You want to understand the impact of RFC 9842 (Compression Dictionary Transport) on Symantec Edge SWG traffic inspection. There were concerns that dictionary-based compression could affect the ability of the Edge SWG to perform accurate file typing and content analysis.

Broadcom analysis and testing confirm that the current Chrome and Edge browser implementation of RFC 9842 requires a publicly-trusted root for TLS certificates. Because Edge SWG acts as a TLS-intercepting proxy and re-signs traffic using a locally-installed CA certificate, dictionary compression is automatically disabled by the chromium browser implementation.

• Symantec Edge Security Web Gateway (Edge SWG)
• Google Chrome browser
• Edge Browser
• Mozilla Firefox browser
• Apple Safari browser

RFC 9842 introduces a compression method that uses pre-negotiated dictionaries. However, security mechanisms within modern browsers prevent this feature from activating when a proxy intercepts and re-signs the TLS connection with a private or local Certificate Authority (CA).

No policy changes or configuration updates are required for Edge SWG to handle RFC 9842 traffic.
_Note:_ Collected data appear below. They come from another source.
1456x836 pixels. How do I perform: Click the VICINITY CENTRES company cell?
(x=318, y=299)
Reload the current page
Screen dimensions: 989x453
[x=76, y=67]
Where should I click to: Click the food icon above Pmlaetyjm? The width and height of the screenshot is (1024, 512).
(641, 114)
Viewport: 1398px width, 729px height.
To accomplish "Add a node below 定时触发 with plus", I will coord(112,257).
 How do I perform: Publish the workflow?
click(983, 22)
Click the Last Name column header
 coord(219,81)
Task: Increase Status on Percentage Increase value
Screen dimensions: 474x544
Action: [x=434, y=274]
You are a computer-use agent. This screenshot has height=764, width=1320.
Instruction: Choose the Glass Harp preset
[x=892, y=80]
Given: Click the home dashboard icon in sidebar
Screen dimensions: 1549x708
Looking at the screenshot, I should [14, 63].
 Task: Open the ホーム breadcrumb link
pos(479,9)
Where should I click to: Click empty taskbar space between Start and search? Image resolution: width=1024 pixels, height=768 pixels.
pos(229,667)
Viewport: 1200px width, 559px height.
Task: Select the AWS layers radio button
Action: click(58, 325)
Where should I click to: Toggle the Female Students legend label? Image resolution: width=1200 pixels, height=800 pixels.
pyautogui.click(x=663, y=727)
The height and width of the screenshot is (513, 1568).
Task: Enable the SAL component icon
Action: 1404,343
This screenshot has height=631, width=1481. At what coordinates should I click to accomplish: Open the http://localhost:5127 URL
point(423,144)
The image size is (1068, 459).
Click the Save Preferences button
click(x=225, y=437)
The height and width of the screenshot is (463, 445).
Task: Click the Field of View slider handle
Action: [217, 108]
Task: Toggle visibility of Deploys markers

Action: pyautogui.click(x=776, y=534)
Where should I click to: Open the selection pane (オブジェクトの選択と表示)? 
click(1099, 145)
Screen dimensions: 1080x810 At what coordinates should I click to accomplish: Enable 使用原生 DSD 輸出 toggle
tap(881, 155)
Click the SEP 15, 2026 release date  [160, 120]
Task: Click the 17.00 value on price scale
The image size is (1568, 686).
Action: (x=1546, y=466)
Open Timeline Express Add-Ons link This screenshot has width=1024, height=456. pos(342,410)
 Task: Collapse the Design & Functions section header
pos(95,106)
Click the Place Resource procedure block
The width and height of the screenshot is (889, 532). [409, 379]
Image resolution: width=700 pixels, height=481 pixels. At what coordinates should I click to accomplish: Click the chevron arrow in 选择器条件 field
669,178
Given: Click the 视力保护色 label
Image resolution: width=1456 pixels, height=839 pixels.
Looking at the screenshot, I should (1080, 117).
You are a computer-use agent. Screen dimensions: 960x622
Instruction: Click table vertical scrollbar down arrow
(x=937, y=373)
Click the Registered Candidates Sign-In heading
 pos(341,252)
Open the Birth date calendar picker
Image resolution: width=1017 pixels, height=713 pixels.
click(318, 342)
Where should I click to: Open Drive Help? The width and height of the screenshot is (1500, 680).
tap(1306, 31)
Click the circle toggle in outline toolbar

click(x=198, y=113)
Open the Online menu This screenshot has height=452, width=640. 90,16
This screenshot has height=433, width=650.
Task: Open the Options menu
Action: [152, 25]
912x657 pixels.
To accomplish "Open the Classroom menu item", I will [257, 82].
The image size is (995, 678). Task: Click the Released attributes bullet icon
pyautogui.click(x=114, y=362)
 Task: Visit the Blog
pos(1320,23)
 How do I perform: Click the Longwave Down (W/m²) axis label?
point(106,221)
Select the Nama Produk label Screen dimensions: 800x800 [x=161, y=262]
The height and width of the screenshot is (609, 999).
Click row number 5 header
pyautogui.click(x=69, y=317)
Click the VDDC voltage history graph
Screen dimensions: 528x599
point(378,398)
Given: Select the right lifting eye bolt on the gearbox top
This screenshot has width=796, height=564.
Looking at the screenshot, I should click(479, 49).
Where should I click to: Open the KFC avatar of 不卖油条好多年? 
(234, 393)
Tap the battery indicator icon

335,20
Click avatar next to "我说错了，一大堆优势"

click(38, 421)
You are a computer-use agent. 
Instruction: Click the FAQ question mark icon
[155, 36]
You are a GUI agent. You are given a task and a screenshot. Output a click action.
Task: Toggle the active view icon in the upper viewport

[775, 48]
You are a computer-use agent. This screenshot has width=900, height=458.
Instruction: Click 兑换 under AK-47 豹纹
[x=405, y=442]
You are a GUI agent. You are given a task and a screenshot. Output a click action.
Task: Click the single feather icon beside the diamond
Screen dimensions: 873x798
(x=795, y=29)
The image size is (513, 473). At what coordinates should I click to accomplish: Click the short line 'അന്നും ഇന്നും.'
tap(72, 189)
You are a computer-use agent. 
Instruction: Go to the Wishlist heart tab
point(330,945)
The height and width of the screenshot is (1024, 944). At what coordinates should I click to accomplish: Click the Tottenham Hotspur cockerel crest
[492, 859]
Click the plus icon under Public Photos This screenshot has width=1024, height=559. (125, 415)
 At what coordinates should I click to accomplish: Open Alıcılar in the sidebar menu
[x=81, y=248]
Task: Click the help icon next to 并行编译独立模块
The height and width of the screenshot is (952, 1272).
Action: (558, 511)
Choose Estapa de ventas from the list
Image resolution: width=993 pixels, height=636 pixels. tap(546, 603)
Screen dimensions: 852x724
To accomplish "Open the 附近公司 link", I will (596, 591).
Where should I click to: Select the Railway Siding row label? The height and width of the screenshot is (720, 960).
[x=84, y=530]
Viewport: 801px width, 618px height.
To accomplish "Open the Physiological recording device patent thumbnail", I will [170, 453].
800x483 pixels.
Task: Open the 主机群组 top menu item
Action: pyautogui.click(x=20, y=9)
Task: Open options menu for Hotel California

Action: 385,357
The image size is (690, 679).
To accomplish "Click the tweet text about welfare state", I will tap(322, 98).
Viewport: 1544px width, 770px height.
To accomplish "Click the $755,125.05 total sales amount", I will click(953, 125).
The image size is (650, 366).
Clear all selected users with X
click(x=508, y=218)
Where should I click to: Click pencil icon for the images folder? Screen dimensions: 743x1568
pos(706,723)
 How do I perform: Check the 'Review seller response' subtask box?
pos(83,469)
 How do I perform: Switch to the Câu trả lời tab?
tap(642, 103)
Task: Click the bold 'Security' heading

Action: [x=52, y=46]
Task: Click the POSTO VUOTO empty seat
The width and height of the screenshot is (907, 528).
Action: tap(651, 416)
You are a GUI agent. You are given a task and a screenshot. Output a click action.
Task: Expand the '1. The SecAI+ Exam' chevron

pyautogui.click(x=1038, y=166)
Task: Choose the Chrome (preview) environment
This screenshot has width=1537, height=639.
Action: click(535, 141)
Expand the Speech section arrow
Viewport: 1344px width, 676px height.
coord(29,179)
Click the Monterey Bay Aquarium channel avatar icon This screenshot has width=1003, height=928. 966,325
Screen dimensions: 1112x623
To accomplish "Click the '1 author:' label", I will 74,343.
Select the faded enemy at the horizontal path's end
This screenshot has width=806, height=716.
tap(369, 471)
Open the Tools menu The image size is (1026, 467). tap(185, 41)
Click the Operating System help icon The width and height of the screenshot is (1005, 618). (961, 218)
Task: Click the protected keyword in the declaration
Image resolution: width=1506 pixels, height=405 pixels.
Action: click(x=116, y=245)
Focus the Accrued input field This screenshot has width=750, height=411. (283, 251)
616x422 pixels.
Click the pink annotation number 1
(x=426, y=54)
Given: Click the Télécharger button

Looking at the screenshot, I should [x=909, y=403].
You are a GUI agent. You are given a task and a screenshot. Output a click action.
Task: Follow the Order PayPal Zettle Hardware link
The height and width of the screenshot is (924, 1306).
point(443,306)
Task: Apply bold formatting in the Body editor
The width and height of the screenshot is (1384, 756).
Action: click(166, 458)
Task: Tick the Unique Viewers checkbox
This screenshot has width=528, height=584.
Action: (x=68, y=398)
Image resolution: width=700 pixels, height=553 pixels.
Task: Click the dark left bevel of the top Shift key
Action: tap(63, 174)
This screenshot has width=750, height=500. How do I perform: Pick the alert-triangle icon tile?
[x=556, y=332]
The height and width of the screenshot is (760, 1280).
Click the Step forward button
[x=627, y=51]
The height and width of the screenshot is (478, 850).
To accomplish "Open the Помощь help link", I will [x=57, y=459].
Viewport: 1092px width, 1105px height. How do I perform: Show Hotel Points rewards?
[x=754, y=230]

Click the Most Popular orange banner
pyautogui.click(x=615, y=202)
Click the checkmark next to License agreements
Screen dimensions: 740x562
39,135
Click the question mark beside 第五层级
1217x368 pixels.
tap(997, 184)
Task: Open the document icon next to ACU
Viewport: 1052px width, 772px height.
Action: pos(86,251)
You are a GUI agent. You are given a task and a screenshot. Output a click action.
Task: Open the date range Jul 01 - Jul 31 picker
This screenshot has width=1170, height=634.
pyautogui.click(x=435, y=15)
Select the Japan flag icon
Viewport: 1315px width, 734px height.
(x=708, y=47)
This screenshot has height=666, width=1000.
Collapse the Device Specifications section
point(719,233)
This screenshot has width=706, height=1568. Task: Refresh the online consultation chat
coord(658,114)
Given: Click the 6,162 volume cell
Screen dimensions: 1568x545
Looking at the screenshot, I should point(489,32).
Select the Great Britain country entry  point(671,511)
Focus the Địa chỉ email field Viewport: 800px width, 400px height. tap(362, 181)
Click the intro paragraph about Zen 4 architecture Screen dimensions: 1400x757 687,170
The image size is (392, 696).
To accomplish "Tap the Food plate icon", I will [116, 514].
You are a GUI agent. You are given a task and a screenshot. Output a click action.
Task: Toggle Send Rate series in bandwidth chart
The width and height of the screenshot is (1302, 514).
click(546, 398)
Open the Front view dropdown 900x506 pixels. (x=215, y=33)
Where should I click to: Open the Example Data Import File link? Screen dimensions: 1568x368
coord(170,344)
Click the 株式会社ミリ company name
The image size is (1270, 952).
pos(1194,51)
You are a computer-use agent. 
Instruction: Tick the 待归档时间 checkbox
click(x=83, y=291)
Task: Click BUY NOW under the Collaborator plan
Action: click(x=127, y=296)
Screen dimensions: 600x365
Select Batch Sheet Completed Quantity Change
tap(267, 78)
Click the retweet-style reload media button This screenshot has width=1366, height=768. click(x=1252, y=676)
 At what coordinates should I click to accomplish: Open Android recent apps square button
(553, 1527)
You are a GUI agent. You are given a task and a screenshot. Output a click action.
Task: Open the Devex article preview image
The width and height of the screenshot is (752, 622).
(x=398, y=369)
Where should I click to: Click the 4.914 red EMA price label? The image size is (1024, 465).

Dictionary compression does not impact file typing or content analysis for Edge SWG customers because:

1. Chrome Implementation: Dictionary compression is disabled when the browser detects a TLS-intercepting proxy re-signing traffic with a locally-installed CA certificate.
2. Edge Implementation: Dictionary compression is disabled when the browser detects a TLS-intercepting proxy re-signing traffic with a locally-installed CA certificate.
3. Firefox Implementation: Dictionary compression is disabled by default.
4. Safari Implementation: The RFC 9842 standard has not yet been implemented in Safari.

Broadcom is monitoring the ongoing progression of RFC 9842 to ensure that Edge SWG customers maintain full visibility and the ability to inspect web traffic as the standard evolves.